#### Provided text ####
The IR35 reforms (off-payroll rules) have been in place in the public sector since April 2017 and were due to be implemented in the private sector in April 2020. Due to the impact of COVID-19, the private sector implementation has been delayed by a year.
Many public sector bodies have incorrectly assumed that the new IR35 reforms will not affect them, and only private sector business will need to change. In this blog, we will look at how the IR35 reforms will impact all organisations irrespective of status, and what they need to do to be ready for April 2021.
What is IR35 and the Off-Payroll Working Rules?
IR35 is the tax legislation relating to ‘off-payroll workers’ – those workers engaged by an organisation through an intermediary such as the agency, umbrella payroll provider or PSC (the worker’s own limited company).
The off-payroll working rules deem that where an individual would have been an employee if they were providing their services directly, they pay broadly the same tax and National Insurance contributions as an individual employed by the end client.
What has changed?
The change in the public sector from April 2017 meant that it became the responsibility of the end client to decide whether the off-payroll working rules apply, rather than the decision of the individual worker.
New changes to the off-payroll rules were due to come into effect on 6th April 2020. This has now been delayed until April 2021 because of the spread of the coronavirus (COVID-19) pandemic. The delay is to help businesses and individuals deal with the economic impact of COVID-19.
What is changing in April 2021?
From April 2021, all public and private sector clients (with the exception of small businesses) will be responsible for deciding the employment status of workers. There are some additional responsibilities for organisations that come into effect on this date, which means they need to:
- Pass their determination and declare reasoning to the worker and the person or organisation they contract with
- Detailed records of employment status determinations must be kept, including reasons for determination and fees paid
- Processes must be in place to deal with any disagreements that arise from determinations
(Reasonable care must be taken when making the determination of the worker’s employment status.)
#### Given records ####
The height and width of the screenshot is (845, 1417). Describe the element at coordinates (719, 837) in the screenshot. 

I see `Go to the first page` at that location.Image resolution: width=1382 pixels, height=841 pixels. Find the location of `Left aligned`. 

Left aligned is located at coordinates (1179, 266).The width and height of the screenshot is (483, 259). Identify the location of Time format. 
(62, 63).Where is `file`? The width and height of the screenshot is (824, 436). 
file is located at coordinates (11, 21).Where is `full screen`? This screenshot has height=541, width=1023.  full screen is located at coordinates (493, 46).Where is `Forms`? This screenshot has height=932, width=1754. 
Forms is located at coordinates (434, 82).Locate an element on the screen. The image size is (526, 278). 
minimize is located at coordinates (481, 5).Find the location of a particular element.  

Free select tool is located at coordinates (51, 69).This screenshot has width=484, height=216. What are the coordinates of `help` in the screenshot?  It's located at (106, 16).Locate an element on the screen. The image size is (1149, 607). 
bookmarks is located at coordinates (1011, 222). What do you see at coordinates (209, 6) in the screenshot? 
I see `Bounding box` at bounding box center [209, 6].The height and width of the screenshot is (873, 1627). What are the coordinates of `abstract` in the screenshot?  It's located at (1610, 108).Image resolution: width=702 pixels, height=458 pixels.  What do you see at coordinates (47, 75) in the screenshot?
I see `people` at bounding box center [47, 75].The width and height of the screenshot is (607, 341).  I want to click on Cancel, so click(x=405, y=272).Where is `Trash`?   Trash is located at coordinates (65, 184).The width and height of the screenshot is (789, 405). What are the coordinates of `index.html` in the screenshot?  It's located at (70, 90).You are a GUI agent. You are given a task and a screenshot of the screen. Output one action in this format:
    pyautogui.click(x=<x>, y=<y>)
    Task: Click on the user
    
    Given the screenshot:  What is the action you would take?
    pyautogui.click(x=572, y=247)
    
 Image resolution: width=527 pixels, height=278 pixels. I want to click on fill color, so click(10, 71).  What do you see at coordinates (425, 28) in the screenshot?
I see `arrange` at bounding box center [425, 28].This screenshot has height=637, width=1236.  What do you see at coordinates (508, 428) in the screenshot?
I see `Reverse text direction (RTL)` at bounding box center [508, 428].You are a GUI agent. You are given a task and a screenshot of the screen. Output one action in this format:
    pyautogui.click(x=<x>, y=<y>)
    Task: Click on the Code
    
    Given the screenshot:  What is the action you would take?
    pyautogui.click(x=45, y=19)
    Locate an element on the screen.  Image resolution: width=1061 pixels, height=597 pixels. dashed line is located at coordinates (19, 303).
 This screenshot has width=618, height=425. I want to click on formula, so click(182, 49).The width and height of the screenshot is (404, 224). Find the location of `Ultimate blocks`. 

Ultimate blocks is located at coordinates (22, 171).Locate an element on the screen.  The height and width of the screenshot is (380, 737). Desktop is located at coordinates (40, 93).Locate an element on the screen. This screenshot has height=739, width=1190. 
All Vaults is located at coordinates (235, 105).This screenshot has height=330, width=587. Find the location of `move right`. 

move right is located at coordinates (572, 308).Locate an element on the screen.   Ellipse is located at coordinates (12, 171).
####
### Using the information
1. According to the IR35 text, why was the private sector implementation of the off-payroll rules postponed to April 2021? Answer in one to three sentences.
2. In the IR35 text, since when have the IR35 reforms been in place in the public sector?
3. Continue the IR35 text from its final sentence onward.
The data above come from a source separate from the IR35 text.

### Outputs in order
1. The private sector implementation was postponed because of the spread of the COVID-19 pandemic. The delay was intended to help businesses and individuals deal with the pandemic's economic impact.

2. Since April 2017.

3.
Application of off-payroll working rules
Prior to the implementation of the new rules, the following activities will need to be undertaken in order to be compliant with the new requirements:
- For current workers, pass the reasons for the IR35 determination to the worker and keep detailed records of these
- For new roles, pass the IR35 determination and reasons for the determination to the agency provider to be held
- Have an appeals processes in place to deal with any disagreements that arise from your determination
(Taking reasonable care is advised when making the determinations.)
Making and recording the determination
Determinations should be made by those closest to the worker in the hiring process, ie. the line managers or HR business partners. Consideration needs to be given to who in the approval chain makes the determination with the client.
Once the determination has been made, the outcome and reasons for determination must be stored, and the outcome should also be recorded with the relevant agency provider.